» **Saved data entries**:
━━━━━━

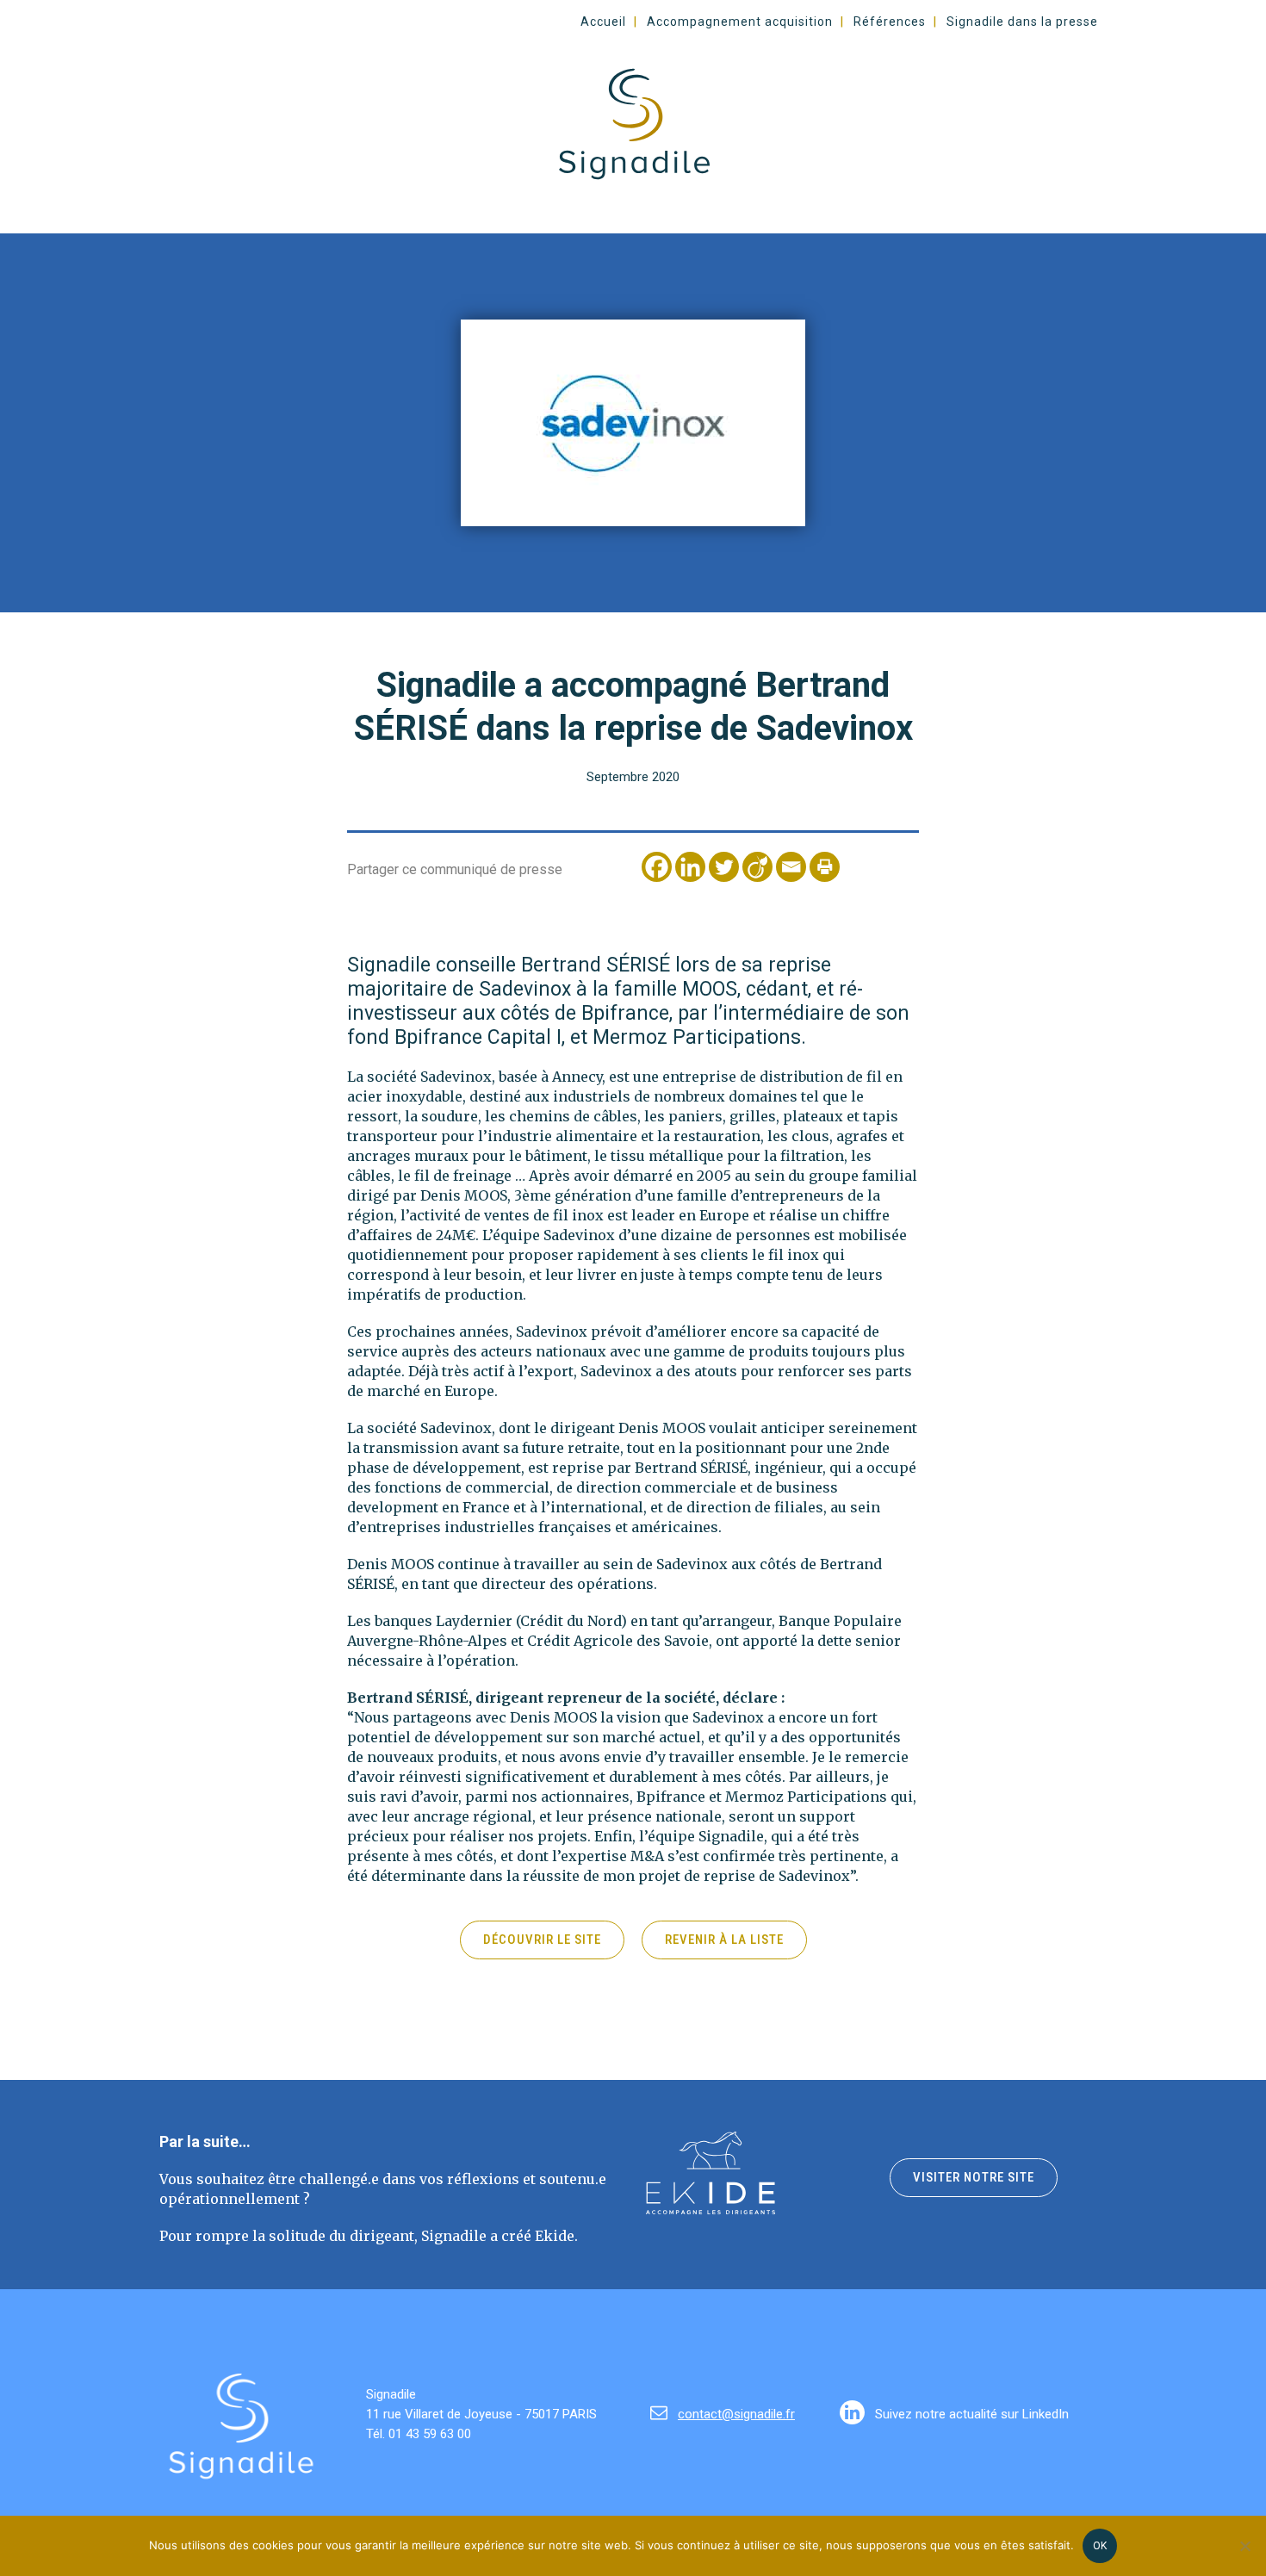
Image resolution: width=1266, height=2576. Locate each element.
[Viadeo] (757, 867)
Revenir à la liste (724, 1939)
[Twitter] (724, 867)
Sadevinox (456, 1076)
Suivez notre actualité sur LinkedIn (970, 2414)
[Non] (1244, 2545)
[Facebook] (657, 867)
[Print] (825, 867)
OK (1100, 2546)
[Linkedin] (690, 867)
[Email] (791, 867)
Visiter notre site (973, 2177)
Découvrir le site (542, 1939)
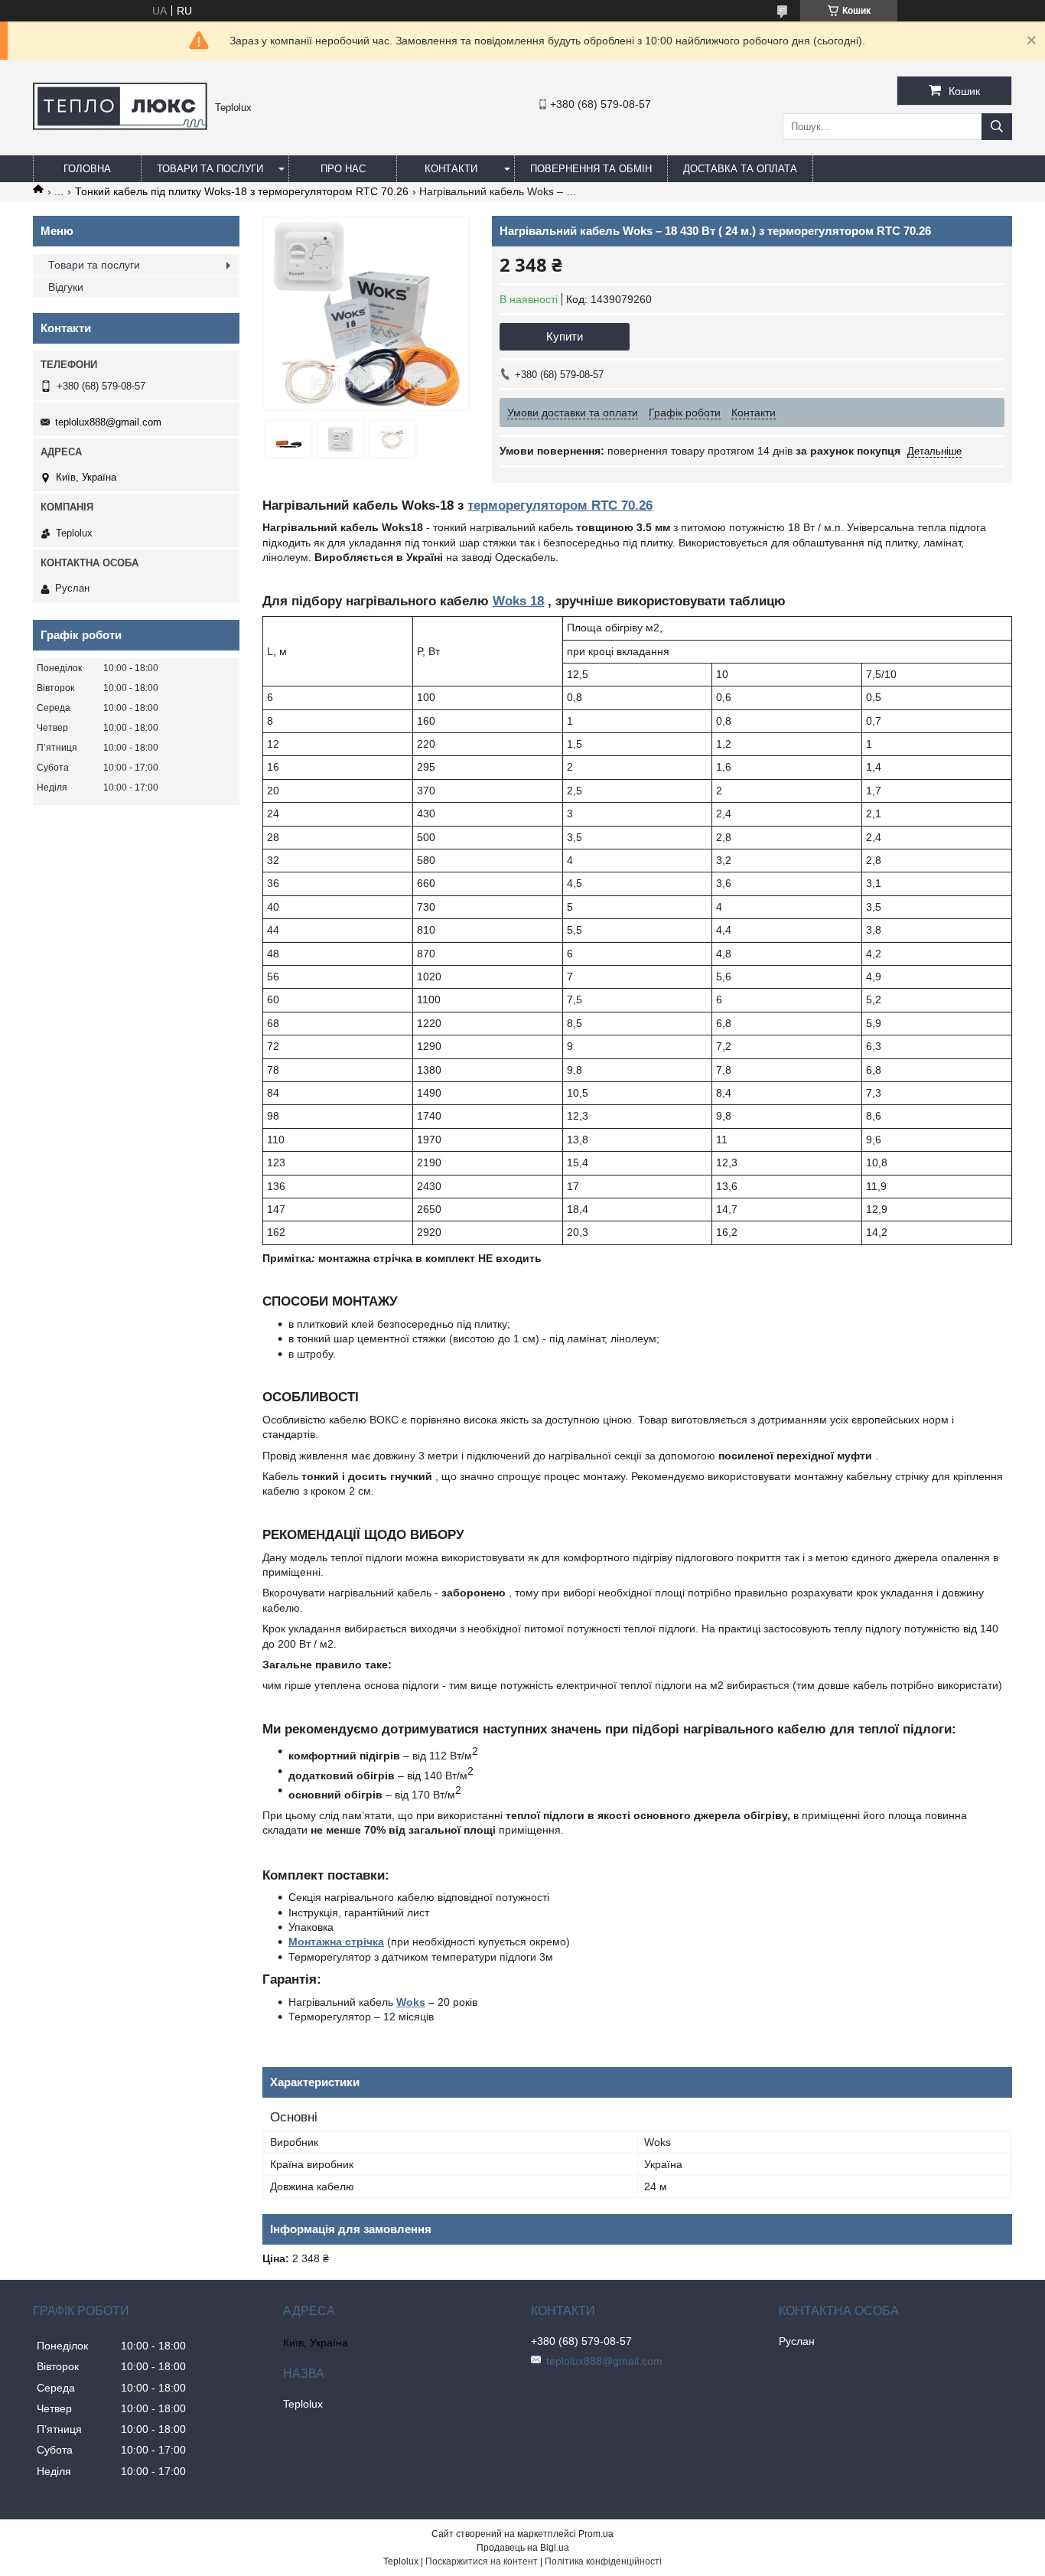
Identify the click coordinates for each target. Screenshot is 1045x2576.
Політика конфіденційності (603, 2561)
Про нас (343, 168)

━━━━━━

» **EXERCISE**: Lines from the one containing "[Print] (825, 867)" through the final line of the entries above are to be retyped exactly, with every picture left out.

» **RESPONSE TO THE TASK**:
[Print] (825, 867)
OK (1100, 2546)
[Linkedin] (690, 867)
[Email] (791, 867)
Visiter notre site (973, 2177)
Découvrir le site (542, 1939)
Identify the click coordinates for each target. Screenshot is 1045x2576.
Політика конфіденційності (603, 2561)
Про нас (343, 168)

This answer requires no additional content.